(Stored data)
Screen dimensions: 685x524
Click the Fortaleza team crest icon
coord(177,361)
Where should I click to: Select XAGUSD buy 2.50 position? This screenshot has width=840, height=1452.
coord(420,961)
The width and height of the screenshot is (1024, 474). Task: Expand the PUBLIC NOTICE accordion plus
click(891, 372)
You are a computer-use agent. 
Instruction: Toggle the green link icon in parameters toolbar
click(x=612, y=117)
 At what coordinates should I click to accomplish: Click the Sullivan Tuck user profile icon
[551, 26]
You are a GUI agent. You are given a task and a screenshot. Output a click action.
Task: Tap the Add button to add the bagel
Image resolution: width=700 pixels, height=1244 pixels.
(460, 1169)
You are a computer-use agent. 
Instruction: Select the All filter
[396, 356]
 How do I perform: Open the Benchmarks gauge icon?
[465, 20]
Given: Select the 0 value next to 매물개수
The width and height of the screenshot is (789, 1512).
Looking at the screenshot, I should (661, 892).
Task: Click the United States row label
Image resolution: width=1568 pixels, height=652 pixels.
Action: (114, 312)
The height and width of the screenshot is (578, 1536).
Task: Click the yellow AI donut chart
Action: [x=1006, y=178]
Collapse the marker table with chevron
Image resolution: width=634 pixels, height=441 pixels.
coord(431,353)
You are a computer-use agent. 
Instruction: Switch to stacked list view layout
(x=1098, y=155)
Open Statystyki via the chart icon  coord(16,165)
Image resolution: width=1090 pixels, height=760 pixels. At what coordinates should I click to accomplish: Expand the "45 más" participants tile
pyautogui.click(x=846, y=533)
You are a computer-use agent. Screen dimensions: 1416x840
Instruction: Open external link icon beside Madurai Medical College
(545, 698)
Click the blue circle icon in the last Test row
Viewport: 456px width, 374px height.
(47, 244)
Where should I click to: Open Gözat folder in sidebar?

Instructions to follow
Print all the data exactly as shown above.

Exercise answer
Screen dimensions: 685x524
Click the Fortaleza team crest icon
coord(177,361)
Where should I click to: Select XAGUSD buy 2.50 position? This screenshot has width=840, height=1452.
coord(420,961)
The width and height of the screenshot is (1024, 474). Task: Expand the PUBLIC NOTICE accordion plus
click(891, 372)
You are a computer-use agent. 
Instruction: Toggle the green link icon in parameters toolbar
click(x=612, y=117)
 At what coordinates should I click to accomplish: Click the Sullivan Tuck user profile icon
[551, 26]
You are a GUI agent. You are given a task and a screenshot. Output a click action.
Task: Tap the Add button to add the bagel
Image resolution: width=700 pixels, height=1244 pixels.
(460, 1169)
You are a computer-use agent. 
Instruction: Select the All filter
[396, 356]
 How do I perform: Open the Benchmarks gauge icon?
[465, 20]
Given: Select the 0 value next to 매물개수
The width and height of the screenshot is (789, 1512).
Looking at the screenshot, I should (661, 892).
Task: Click the United States row label
Image resolution: width=1568 pixels, height=652 pixels.
Action: (114, 312)
The height and width of the screenshot is (578, 1536).
Task: Click the yellow AI donut chart
Action: [x=1006, y=178]
Collapse the marker table with chevron
Image resolution: width=634 pixels, height=441 pixels.
coord(431,353)
You are a computer-use agent. 
Instruction: Switch to stacked list view layout
(x=1098, y=155)
Open Statystyki via the chart icon  coord(16,165)
Image resolution: width=1090 pixels, height=760 pixels. At what coordinates should I click to accomplish: Expand the "45 más" participants tile
pyautogui.click(x=846, y=533)
You are a computer-use agent. Screen dimensions: 1416x840
Instruction: Open external link icon beside Madurai Medical College
(545, 698)
Click the blue circle icon in the last Test row
Viewport: 456px width, 374px height.
(47, 244)
Where should I click to: Open Gözat folder in sidebar?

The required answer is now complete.